If you want to know how Epiphanius responded to each objection in detail, you can read his lengthy chapter that extends from page 26 to page 68 in Williams’ translation. The Alogi argued that there is no space for the narrative of Jesus’s temptation in the wilderness in the other three Gospels within John’s chronological framework and that the fourth evangelist disagrees with the other three in recording more than one Passover during the ministry of Jesus (see John 2:13; 6:4; 13:1). They may have also objected that Jesus went to Capernaum before John the Baptizer is arrested in the Gospel of John (see John 2:12; contra Matthew 4:12-13). Epiphanius attempts to not only refute their specific arguments against John’s chronology, but to show exactly how the chronologies of Jesus’s ministry in all four Gospels are in total alignment with each other and to provide the exact dates (in years, months, and days) for when certain events happened in Jesus’s lifetime. He supplements his harmonized retelling of the life of Jesus with extensive arguments about calendars and lists of consuls. The Alogi made fun of the images of angels sounding trumpets or wearing breastplates of fire in Revelation because they took them too literally, while Epiphanius tries to show the deeper meaning underlying these images. Their objection to the fact that John of Patmos addressed a congregation in Thyatira on the basis that there were no Christ followers there in the Alogi’s day is difficult to understand based on the limited citation, but it might have something to do with Epiphanius’s answer that, from some Christians’ perspective, a charismatic prophetic movement known as Montanism had persuaded the Christ followers in the city and thus the assembly of believers there became “heretics” (see 51.33.2-10).

What is important to point out is that Epiphanius’s Alogi and Dionysius bar Salibi’s “certain heretic” (Gaius?) criticize John’s Gospel for omitting the temptation narrative, but Epiphanius and Dionysius bar Salibi’s “Hippolytus” offer different solutions.
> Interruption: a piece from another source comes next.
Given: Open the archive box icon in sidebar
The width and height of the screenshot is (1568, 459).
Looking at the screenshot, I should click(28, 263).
According to Epiphanius, the baptism and the temptation of Jesus happened before Jesus visited the Jordan River a second time when the events of John 1:29-51 happened as John was speaking about his vision of the Spirit descending on Jesus at his baptism in the past tense (e.g., 51.13.9-10). Second, not only do Epiphanius and Dionysius bar Salibi agree that the Alogi and “Gaius” had a problem with the imagery in Revelation 9:14-19, their counterarguments are similar, albeit not identical, in appealing to the point that angels have been put in charge of nations (e.g., Deuteronomy 32:7-9) and the empires of the Assyrians, Babylonians, Medes, and Persians (51.34.3-7). There may also be some general agreement that the Alogi and “Gaius” did not like how Revelation pictured angels and were not fans of millenarians (e.g., Dionysius bar Salibi’s “Gaius” critiques the idea of a future millennium and the Alogi seem to reject the Montanists). The question, then, is whether Epiphanius and Dionysius bar Salibi were dependent on Hippolytus as a common source or whether Dionysius bar Salibi was influenced by Epiphanius and other sources in the centuries between these two writers.
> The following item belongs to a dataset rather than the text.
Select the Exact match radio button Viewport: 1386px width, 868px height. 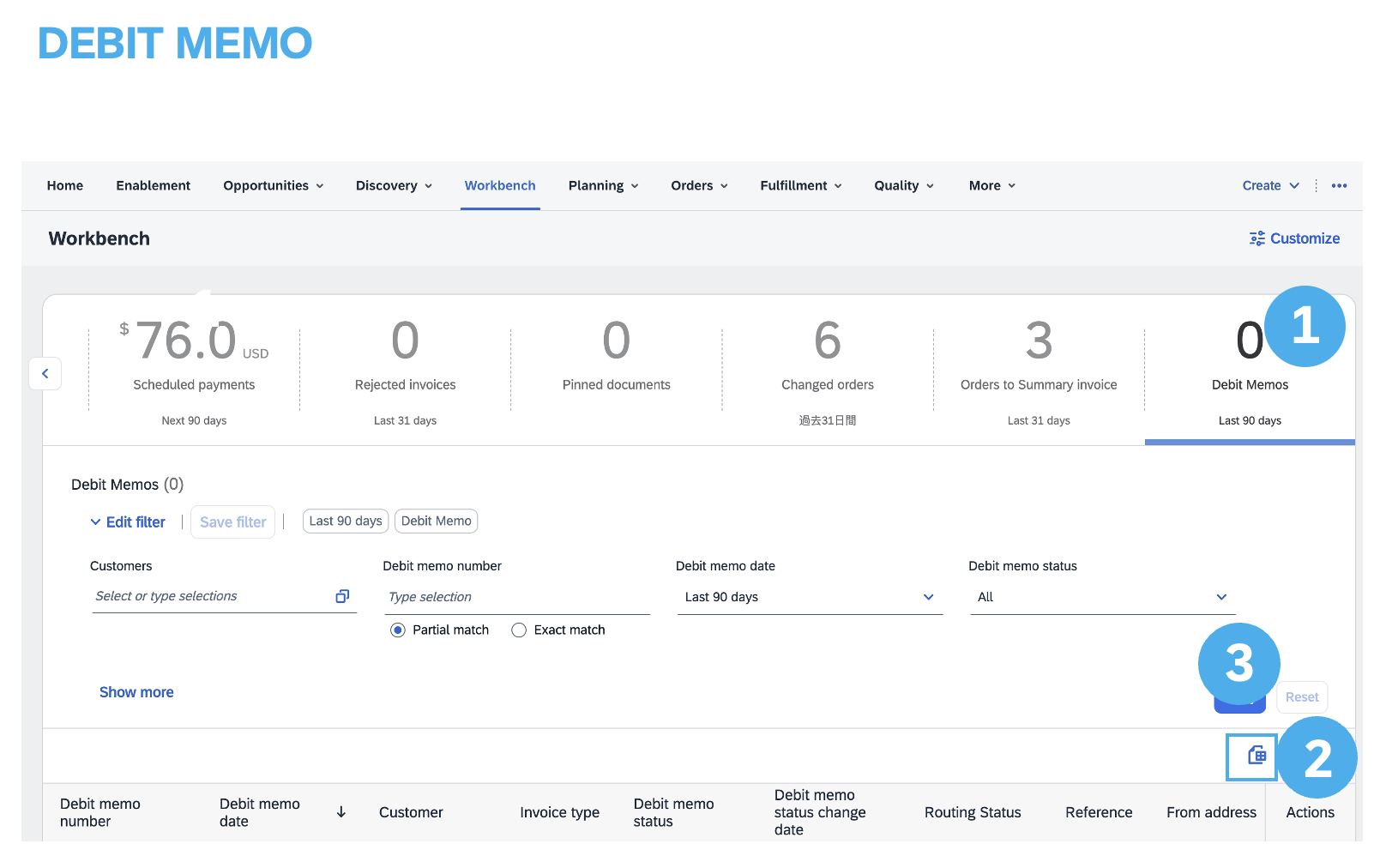coord(519,630)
The Alogi Series: Epiphanius’s Panarion Part 1

Ancient Christian heresiological literature is not always pleasant to read, but no ancient heresiological source is more unpleasant to read than Epiphanius’s Panarion. This text is described by Epiphanius as a “medicine chest” that has the antidotes against heresy and it polemicizes against 80 supposed sects (20 are pre-Christian and 60 are Christian) that are compared to various kinds of snakes or insects. For a sympathetic bibliography of Epiphanius, the bishop of Salamis (ca. 367-403 CE), see Young Richard Kim’s Epiphanius of Cyprus: Imagining an Orthodox World (Ann Arbor: University of Michigan Press, 2015). Another study that does a good job of contextualizing Epiphanius’s ministry in the context of late antiquity is Andrew S. Jacobs, Epiphanius of Cyprus: A Cultural Biography of Late Antiquity, CLA 2 (Oakland: The University of California Press, 2016). See some of the online reviews of these two books here, here, here, here, and here. I would concede that Epiphanius was an impressive exegete and linguist, preserved numerous sources from antiquity that would not be otherwise known, and must have had leadership and pastoral skills to have served as an abbot of a monastery and a bishop. Frank Williams, who has translated the Panarion into English in a few volumes and recognizes Epiphanius’s contributions, summarizes why many modern scholars are not fans of this heresiologist:

  • “Of all the church fathers, Epiphanius is the most generally disliked. It would be easy to assemble, from the writings of patrologists and historians of religion, a bill of particulars against him. He is a heresy hunter, a name caller and “nasty.” His judgments are uncritical. His theology is shallow and his manner of holding it intransigent. Above all he vehemently opposed the teachings of the great commentator Origen, the first Christian systematic theologian and as a thinker far superior to Epiphanius.” (Frank Williams, The Panarion of Epiphanius of Salamis, 2 vols., NHMS 35, 36, 63 [Leiden: Brill, 1987, 1994, 2009], 1.xxxi)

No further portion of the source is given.